Some other points about the auction are notable. First, Demand Response (DR) resources/ offered and “cleared” amount increased for the 2027/2028 year to 7,800 MW, reversing a downward trend observed since 2021/2022. DR resources bring capacity without having to build new generation and align with energy efficiency, “smart grid”, and other solutions that help to reduce peak demand requirements.
Second, the amount of capacity procured – 145,777.1 MW of Unforced Capacity (UCAP) — fell well below the reliability requirement. According to PJM, “RPM [Reliability Pricing Model] cleared 14.8% Installed Reserve Margin (IRM) or 5.2 percentage points below the 20% IRM [Installed Reserve Margin]. The IRM is the reserve margin determined to be necessary to maintain a one-day-in-10-year Loss of Load Expectation (LOLE).” PJM noted that according to its own rules, if shortfall of greater than one percentage point continues for two additional auctions, it will trigger a Reliability Backstop Auction, and the rate structure requires that PJM make a filing with FERC prior to its execution.
It is also notable that the Independent Market Monitor filed a complaint about PJM to FERC in late November, arguing that it is irresponsible for PJM to allow any additional data centers to come online in its Regional Transmission Operator territory because PJM cannot meet the demand.

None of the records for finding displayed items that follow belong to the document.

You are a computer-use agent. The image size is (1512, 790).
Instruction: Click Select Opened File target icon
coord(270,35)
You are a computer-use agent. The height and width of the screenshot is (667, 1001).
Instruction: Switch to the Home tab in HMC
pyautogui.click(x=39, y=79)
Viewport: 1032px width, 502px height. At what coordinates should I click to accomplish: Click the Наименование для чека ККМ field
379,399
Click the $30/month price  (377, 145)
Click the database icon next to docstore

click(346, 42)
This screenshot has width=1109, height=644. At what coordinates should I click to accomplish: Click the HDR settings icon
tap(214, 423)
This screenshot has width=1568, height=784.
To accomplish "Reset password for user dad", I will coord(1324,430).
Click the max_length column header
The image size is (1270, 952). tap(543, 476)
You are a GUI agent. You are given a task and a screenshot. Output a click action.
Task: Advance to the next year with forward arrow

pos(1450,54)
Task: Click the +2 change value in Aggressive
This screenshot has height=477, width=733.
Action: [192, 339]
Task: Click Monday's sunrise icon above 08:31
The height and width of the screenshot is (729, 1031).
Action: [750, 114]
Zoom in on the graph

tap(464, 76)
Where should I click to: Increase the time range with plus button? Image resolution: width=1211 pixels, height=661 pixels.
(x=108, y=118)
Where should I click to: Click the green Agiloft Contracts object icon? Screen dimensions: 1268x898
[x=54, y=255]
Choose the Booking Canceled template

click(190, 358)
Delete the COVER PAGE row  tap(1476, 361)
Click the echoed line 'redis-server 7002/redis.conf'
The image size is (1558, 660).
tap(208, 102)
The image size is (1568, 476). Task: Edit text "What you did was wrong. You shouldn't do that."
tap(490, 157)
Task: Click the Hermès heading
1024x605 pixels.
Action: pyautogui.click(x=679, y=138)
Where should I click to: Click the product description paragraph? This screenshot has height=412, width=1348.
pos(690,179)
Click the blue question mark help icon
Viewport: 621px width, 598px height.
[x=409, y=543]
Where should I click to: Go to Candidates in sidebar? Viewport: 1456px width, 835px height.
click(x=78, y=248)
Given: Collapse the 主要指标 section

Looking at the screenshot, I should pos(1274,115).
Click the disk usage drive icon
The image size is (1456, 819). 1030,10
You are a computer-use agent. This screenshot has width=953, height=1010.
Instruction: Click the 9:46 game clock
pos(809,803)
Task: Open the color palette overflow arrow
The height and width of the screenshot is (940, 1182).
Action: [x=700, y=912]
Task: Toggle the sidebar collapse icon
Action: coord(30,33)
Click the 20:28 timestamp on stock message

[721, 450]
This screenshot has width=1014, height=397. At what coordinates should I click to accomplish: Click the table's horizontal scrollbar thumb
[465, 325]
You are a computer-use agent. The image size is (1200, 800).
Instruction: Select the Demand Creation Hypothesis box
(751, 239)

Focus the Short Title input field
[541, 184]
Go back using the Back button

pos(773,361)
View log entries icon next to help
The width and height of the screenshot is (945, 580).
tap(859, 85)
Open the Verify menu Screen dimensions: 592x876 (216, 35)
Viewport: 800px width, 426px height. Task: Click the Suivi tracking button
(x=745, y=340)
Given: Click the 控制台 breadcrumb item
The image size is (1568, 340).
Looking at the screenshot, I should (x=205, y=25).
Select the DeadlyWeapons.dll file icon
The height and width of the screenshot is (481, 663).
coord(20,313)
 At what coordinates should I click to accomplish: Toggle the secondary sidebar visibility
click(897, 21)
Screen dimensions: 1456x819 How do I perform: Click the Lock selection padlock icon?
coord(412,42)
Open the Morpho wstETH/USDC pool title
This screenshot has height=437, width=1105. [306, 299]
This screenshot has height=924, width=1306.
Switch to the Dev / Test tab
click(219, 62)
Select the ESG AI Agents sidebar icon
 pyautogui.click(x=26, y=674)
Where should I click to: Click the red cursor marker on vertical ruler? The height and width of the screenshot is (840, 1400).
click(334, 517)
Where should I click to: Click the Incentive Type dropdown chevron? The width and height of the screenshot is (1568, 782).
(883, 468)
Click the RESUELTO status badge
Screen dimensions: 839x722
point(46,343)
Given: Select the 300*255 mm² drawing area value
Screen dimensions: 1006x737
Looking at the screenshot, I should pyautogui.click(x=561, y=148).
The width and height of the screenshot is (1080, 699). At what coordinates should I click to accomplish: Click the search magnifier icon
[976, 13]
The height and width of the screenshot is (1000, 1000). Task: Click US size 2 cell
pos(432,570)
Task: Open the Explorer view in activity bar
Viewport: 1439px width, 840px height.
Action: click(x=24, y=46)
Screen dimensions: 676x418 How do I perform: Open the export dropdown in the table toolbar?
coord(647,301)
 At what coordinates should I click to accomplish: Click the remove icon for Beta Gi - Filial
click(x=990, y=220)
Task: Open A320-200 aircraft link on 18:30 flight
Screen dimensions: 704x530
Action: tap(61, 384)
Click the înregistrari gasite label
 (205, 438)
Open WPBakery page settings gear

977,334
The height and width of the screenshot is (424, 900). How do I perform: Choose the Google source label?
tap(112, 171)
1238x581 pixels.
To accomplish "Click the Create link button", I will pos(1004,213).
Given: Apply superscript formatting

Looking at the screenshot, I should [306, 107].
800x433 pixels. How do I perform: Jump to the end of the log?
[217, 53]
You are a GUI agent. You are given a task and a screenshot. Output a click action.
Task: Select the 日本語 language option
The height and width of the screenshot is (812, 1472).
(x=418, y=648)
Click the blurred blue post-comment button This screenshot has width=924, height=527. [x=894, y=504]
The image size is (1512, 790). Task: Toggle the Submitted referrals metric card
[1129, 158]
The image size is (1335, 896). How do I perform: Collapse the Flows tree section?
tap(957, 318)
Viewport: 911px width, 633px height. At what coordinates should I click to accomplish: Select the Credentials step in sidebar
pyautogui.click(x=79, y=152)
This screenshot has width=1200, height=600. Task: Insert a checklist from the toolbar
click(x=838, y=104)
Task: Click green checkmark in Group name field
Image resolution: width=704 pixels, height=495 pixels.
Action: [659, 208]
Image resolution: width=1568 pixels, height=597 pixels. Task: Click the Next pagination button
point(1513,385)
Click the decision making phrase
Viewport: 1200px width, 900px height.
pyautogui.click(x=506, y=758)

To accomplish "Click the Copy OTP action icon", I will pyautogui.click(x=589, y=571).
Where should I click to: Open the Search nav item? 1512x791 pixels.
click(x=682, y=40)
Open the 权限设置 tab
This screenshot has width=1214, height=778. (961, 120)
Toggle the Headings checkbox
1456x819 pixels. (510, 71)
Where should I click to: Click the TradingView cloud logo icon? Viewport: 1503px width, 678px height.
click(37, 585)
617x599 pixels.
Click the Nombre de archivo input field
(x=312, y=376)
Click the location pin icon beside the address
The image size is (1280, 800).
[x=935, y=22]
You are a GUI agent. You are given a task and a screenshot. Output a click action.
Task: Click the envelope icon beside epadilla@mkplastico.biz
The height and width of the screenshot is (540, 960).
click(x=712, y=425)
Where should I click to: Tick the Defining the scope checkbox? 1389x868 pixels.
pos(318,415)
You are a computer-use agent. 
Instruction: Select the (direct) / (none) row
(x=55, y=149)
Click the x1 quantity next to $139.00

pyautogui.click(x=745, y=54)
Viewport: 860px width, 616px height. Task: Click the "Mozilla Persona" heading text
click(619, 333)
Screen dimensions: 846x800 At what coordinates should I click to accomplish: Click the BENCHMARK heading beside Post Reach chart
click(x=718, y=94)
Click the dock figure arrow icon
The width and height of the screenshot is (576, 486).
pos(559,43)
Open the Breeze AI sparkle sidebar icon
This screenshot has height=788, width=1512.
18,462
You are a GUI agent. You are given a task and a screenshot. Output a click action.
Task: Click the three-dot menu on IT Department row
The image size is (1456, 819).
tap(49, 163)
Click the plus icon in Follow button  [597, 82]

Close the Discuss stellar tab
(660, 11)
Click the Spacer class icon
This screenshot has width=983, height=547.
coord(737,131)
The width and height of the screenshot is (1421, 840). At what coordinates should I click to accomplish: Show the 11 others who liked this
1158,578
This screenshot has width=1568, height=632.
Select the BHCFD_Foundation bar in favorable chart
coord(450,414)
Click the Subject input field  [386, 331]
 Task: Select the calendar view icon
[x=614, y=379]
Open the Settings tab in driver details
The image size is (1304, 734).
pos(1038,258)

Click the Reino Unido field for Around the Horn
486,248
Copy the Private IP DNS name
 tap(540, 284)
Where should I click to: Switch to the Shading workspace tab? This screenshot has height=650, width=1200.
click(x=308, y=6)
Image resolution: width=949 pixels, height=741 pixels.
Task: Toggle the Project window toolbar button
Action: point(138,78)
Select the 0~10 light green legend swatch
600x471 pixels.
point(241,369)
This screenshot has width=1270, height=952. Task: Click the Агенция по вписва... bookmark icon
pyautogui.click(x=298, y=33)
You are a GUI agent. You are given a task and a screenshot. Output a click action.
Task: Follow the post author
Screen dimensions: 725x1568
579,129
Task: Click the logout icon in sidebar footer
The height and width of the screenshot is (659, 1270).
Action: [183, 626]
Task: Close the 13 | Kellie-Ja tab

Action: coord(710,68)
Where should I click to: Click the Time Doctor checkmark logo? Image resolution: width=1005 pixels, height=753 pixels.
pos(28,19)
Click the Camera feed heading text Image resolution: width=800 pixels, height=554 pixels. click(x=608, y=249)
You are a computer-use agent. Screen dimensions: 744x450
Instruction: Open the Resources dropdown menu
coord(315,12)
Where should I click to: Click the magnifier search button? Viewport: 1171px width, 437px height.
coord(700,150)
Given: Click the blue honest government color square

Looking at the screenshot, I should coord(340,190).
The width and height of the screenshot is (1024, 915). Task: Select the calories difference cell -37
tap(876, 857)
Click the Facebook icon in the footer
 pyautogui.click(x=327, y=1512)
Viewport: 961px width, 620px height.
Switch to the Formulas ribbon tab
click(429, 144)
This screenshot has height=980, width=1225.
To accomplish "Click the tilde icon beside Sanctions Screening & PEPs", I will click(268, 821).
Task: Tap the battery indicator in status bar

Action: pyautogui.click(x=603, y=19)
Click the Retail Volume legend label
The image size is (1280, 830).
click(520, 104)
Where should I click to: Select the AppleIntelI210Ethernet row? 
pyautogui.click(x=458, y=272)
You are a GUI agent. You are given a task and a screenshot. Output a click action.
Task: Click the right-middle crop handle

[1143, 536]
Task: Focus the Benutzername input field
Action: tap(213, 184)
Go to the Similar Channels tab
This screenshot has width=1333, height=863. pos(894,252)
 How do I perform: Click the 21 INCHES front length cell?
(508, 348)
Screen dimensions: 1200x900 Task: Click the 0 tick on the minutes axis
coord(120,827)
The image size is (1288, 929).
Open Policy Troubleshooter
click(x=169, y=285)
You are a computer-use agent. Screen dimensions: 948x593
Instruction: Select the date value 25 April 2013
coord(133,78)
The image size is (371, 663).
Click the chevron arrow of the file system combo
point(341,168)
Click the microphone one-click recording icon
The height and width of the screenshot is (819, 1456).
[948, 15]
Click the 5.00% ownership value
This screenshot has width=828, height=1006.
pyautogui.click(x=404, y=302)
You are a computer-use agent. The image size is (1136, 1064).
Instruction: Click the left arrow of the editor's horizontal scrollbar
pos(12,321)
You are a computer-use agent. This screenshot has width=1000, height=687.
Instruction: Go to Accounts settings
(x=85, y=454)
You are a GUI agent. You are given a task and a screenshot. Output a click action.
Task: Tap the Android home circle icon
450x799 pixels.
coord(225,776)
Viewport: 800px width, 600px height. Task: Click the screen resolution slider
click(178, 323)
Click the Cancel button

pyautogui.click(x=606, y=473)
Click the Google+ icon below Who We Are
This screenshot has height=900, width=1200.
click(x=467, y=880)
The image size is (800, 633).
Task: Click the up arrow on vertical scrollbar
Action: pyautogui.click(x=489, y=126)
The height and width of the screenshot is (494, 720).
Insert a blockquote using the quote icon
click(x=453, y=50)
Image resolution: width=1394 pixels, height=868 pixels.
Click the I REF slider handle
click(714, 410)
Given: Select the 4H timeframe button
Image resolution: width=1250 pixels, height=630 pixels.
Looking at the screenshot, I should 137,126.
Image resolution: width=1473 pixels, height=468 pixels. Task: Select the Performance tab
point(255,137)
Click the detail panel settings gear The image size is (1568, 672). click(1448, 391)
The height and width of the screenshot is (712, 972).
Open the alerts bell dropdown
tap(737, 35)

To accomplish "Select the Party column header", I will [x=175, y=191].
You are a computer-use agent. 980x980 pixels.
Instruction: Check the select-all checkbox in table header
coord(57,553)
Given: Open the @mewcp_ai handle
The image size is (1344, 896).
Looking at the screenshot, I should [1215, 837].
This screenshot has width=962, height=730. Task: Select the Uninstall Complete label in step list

EEA supports the statement from the Clean Power PA Coalition, which noted, “The latest PJM capacity auction signals still more electric bill increases ahead for millions of Pennsylvanians. Even with Governor Shapiro’s effective intervention to cap PJM auction prices, electric bills are expected to increase yet again with this auction.” It went on to state: “The backlogged PJM process to approve new energy sources to the grid, especially many backlogged cheap, clean energy projects awaiting approval, means that PJM is not keeping up with the rapidly growing demand for electricity, driven largely by huge data centers. This failure to bring new energy online quickly enough, combined with PJM’s outmoded design for purchasing energy and its failure to build out more electric transmission, is driving up prices for all of us.”